== What the exercise asks ==
State how many lines of the records below contain the word "will", giving the number and nothing else.

** Opening Task inputs block **

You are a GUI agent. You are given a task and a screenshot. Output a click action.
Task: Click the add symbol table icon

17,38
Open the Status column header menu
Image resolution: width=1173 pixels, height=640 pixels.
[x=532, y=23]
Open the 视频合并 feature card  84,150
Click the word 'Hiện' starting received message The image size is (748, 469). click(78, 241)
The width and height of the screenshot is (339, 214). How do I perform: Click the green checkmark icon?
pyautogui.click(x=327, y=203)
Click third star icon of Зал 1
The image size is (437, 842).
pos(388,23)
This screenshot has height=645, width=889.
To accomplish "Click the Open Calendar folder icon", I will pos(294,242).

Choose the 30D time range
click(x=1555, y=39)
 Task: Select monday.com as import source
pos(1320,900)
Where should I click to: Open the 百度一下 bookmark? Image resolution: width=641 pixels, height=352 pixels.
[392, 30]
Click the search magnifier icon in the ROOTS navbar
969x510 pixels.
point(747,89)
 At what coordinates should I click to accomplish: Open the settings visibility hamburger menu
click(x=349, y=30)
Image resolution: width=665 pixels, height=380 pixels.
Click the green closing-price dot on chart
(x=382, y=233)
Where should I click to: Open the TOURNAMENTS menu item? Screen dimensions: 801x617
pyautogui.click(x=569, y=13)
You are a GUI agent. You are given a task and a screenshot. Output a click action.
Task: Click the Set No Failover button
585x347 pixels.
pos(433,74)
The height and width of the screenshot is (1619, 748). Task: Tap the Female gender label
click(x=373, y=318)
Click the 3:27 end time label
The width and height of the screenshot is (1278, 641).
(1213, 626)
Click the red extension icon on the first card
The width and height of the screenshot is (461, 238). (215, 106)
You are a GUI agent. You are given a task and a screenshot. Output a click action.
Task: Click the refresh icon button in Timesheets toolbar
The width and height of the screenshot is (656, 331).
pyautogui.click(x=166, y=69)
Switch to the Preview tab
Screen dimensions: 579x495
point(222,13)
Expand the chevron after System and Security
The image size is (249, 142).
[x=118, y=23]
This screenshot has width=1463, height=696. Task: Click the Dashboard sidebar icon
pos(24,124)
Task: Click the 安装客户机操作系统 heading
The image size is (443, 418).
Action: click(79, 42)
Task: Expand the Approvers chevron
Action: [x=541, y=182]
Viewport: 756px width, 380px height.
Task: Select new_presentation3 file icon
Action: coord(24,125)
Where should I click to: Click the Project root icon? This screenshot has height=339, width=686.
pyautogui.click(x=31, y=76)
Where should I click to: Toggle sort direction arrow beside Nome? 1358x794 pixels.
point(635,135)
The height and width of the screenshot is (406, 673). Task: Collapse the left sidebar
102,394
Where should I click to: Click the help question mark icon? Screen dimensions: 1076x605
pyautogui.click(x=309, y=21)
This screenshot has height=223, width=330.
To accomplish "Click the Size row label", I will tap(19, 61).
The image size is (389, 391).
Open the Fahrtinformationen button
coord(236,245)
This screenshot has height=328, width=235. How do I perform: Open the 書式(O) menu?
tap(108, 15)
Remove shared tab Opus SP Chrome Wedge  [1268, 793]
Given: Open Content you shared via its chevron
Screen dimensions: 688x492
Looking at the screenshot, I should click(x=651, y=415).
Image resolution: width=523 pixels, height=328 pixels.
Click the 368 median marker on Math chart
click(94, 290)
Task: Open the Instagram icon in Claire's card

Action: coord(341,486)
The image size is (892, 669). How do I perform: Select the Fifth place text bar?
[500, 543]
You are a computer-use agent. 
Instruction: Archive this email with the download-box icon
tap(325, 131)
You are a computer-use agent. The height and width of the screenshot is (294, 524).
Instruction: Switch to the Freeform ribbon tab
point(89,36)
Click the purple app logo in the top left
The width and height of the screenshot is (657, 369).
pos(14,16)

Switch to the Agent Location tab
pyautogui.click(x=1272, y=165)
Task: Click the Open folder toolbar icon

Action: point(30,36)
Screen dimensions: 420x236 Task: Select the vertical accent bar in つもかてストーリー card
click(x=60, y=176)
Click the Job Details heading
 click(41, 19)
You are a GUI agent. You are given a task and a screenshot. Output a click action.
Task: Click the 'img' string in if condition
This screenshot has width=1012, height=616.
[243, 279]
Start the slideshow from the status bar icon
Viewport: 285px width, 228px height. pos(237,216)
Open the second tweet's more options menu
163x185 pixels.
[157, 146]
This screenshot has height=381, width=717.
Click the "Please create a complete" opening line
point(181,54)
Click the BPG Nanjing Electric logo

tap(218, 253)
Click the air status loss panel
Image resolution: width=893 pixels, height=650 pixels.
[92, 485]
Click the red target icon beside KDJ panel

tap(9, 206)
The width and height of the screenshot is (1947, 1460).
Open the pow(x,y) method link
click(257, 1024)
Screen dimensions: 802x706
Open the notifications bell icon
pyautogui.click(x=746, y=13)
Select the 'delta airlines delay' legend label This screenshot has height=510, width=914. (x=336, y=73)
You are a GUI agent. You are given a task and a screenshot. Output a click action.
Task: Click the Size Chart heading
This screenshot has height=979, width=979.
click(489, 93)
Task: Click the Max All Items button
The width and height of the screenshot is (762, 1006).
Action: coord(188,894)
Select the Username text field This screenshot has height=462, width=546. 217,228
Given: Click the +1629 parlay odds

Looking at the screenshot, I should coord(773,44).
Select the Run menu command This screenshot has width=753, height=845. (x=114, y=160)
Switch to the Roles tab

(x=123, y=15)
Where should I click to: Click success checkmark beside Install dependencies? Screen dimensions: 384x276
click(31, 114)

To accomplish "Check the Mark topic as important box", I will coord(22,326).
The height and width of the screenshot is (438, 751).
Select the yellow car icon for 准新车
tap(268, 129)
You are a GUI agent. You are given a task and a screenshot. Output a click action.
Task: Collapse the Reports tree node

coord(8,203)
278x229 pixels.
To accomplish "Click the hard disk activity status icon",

** Closing Task inputs block **

== Answer box ==
3